Mon propos ici n'est pas d'argumenter sur les bases des affirmations
des créationnistes2; les lignes qui précèdent
visent simplement à situer le débat. Mon propos
est ailleurs. Le terme même de "science créationniste"
est absurde autant d'un point de vue scientifique que d'un point
de vue chrétien. La science est le partage de données
évidentes puis l'usage de la raison afin d'organiser ces
évidences et de nous comprendre nous-mêmes et le
monde qui nous entoure. Sur la nature de la science on pourra
lire avec profit l'excellent livre de J.-R. Roy (1998). La notion
de foi sous-entend une humble acceptation de nos limites et la
considération que la nature humaine possède au moins
deux facettes, ou dimensions, dont l'une est rationnelle et l'autre
qui ne l'est point est faite de confiance. Ces deux facettes coexistent,
ou peuvent coexister, en nous mais sont incommensurables. On peut
être chrétien et scientifique mais, d'un point de
vue juif et chrétien, vouloir raisonner la foi est contraire
à toute la révélation biblique qui dit que
Dieu est inconnaissable et caché à la raison.

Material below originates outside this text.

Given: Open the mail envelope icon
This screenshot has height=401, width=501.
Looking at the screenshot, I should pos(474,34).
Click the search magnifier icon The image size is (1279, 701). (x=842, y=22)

Cette
dichotomie est exprimée de façon imagée ou
explicite à chaque page de la Bible, le nom propre de Dieu
n'est pas prononçable, le fruit de la connaissance est
incompatible avec le maintien au jardin d'Éden (Gen. 3:5),
Moise ne peut contempler le buisson ardent où se tient
Dieu (Exo. 3:6), Élie se voile la face lorsque passe la
brise divine (Rois 19:11-13), Jésus Christ évite
sans cesse la publicité (ex.: Mat. 16:20; Mat. 17:9; Luc
8:22; Jean 20:29; etc.).
Vouloir rationaliser la foi est donc une erreur. De même,
encore d'un point de vue chrétien, vouloir inféoder
la science à des croyances religieuses en est une autre.
Cette tentation n'est pas nouvelle, elle a déjà
été dénoncée par des chrétiens
éclairés il y a un siècle. [...]
L'erreur créationniste a donc été reconnue
il y a bien longtemps; c'est une ingérence religieuse dans
la science, aussi dépourvue d'intelligence qu'en son temps
celle du Pape contre Galilée3. Le créationnisme
est une notion religieuse4. L'évolutionnisme est une notion
scientifique. On porte gravement préjudice à la
science comme à la foi en mélangeant les genres.

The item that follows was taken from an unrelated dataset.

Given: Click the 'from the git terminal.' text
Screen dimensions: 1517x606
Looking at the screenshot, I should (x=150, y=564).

J'ai peu à ajouter à cette lettre de 1999, si ce
n'est qu'on peut - et même qu'on doit - être chrétien
sans être créationiste. Si on est croyant, qu'on
accepte que Dieu est à l'origine et qu'Il a créé
l'humain à son image, ce n'est pas par hasard qu'Il nous
a doté d'une intelligence. Ce n'est pas pour la cacher
sous le boisseau, comme la lampe de la parabole, c'est pour nous
en servir.
1. Cabanac, P. 1901. Un prédicateur protestant du
XVIIe siècle, Michel Le Faucheur. Montauban: Imprimerie
administrative & commerciale J. Granié.
Kuhn, T. S. 1970. The structure of scientific revolutions.
Chicago: University of Chicago Press.
Roy, J. R. 1998. Les héritiers de Prométhée.
Québec: Presses de l'Université Laval.
2. Encore que le discours de L. Tisdall prête le flanc à
de nombreuses critiques sur le plan scientifique strict. [...]
3. En outre, les créationistes de maintenant n'ont même
pas l'excuse de la responsabilité politique du Pape d'antan.
4. Il conviendrait aussi de distinguer foi, religion et théologie
mais, comme dirait Kipling, cela est une autre histoire.